After influenza infection, lineage-negative epithelial progenitors (LNEPs) exhibit a binary response to reconstitute epithelial barriers: activating a Notch-dependent Delta Np63/cytokeratin 5 (Krt5) remodelling program or differentiating into alveolar type II cells (AEC2s). Here we show that local lung hypoxia, through hypoxia-inducible factor (HIF1 alpha), drives Notch signalling and Krt5(pos) basal-like cell expansion. Single-cell transcriptional profiling of human AEC2s from fibrotic lungs revealed a hypoxic subpopulation with activated Notch, suppressed surfactant protein C (SPC), and transdifferentiation toward a Krt5(pos) basal-like state.
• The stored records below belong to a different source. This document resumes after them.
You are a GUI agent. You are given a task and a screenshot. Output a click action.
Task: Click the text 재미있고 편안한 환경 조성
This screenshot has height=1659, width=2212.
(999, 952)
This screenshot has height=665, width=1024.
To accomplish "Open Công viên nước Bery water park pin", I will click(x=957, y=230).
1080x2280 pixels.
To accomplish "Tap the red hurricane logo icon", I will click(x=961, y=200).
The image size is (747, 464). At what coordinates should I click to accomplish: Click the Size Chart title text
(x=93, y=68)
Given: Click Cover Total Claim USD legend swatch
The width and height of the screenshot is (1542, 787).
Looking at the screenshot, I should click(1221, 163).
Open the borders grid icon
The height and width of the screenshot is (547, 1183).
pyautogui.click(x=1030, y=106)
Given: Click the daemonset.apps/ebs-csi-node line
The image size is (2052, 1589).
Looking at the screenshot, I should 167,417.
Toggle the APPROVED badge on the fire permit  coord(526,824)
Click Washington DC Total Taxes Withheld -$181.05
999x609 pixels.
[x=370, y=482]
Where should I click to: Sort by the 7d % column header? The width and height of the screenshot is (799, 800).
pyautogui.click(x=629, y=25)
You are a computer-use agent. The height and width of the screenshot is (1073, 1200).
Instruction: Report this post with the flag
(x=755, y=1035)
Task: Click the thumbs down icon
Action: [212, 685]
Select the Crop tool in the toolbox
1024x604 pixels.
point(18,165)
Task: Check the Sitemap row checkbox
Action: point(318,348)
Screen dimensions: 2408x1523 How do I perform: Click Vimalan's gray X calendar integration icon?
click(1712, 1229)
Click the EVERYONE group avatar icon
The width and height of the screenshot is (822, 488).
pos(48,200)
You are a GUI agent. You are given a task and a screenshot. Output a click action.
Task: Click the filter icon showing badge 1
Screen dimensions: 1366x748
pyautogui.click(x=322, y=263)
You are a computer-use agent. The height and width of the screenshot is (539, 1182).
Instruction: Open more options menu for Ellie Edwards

Activated murine Krt5(pos) LNEPs and diseased human AEC2s upregulate strikingly similar core pathways underlying migration and squamous metaplasia. While robust, HIF1 alpha-driven metaplasia is ultimately inferior to AEC2 reconstitution in restoring normal lung function. HIF1 alpha deletion or enhanced Wnt/beta-catenin activity in Sox2(pos) LNEPs blocks Notch and Krt5 activation, instead promoting rapid AEC2 differentiation and migration and improving the quality of alveolar repair.